親をやめた大人たち

 今日、駅で見かけた光景が頭から離れない。

母親らしき女性がスマホに夢中になっている隣で、小学2年生くらいの男の子が小さな声で「大人なのにね」とつぶやいた。注意するわけでもなく、怒るでもなく、ただ冷めた目で母親を見ていた。

「大人なのにね」——この言葉の重さに、思わず背筋がぞっとした。
本来、子どもが大人に対してそんな言葉を投げかける関係性って、普通ではない気がする。子どもが親を見下しているのか、それとも親に期待しすぎた結果の失望なのか。いずれにせよ、逆転してしまった「役割」のようなものに、深い異常さを感じた。

最近よく耳にする。
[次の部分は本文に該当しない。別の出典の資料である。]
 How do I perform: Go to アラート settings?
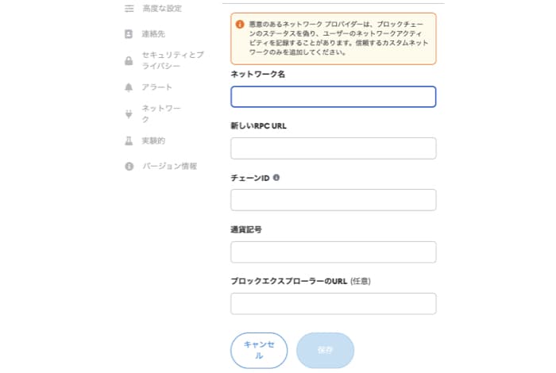coord(156,87)
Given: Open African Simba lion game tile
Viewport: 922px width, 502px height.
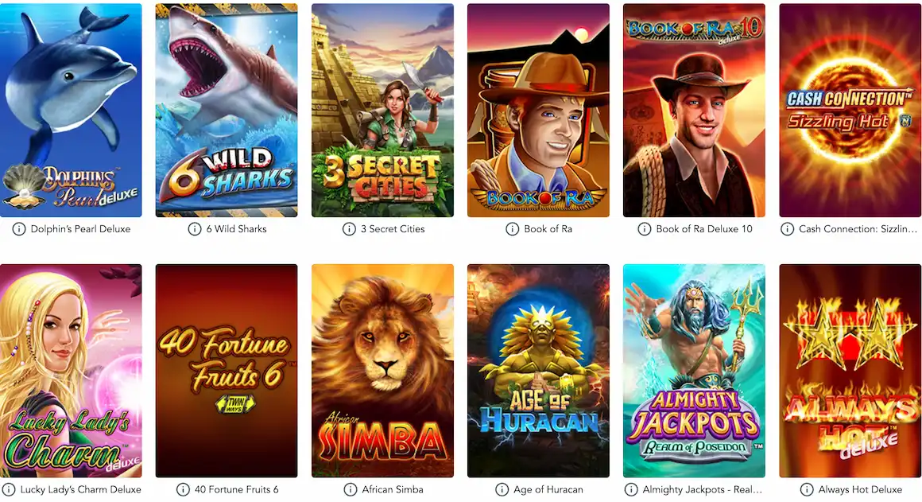Looking at the screenshot, I should point(382,371).
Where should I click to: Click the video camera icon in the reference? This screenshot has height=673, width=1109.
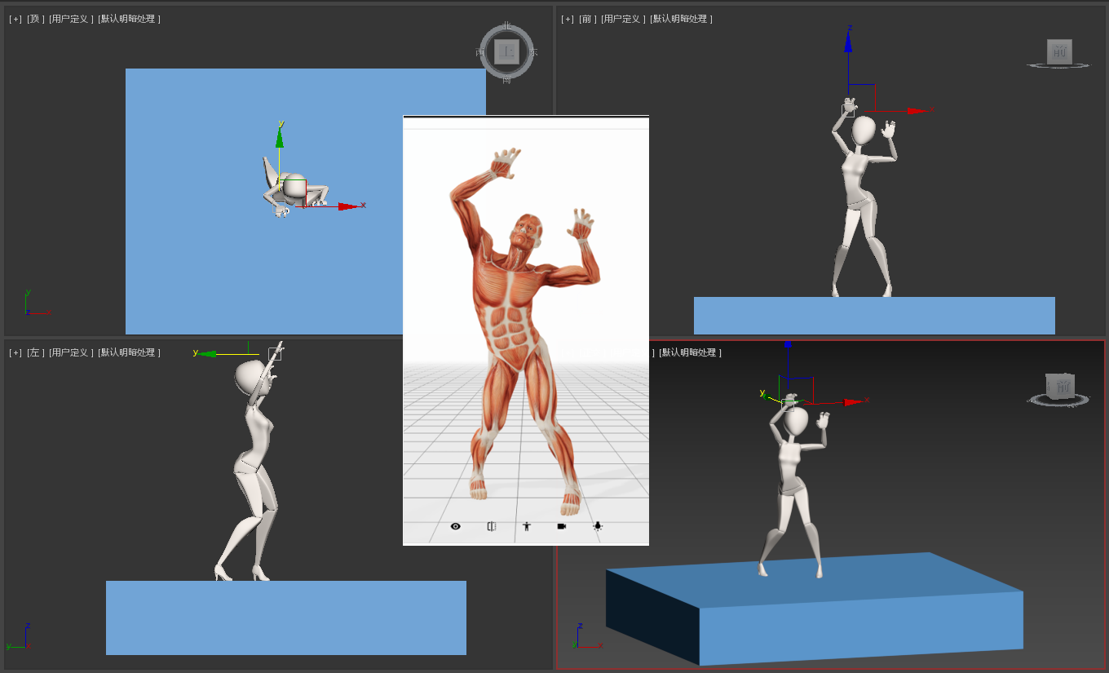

「うちの子の方がしっかりしてて」「子どもに教えられることばっかり」なんて言葉。でも、それってちょっとおかしくないか? 子どもは子どもらしく、大人は大人として背中を見せる存在じゃないのか。

もちろん、大人だって完璧じゃないし、失敗もする。でも、だからこそ大人は責任を持って「子どもに見せてはいけない姿」を選び取るべきなんだと思う。
少なくとも、子どもに冷静に「大人なのにね」と言わせてしまうような、情けない姿は見せるべきじゃない。子どもの目に写る世界は、思っている以上に大人の影響を受けているのだから。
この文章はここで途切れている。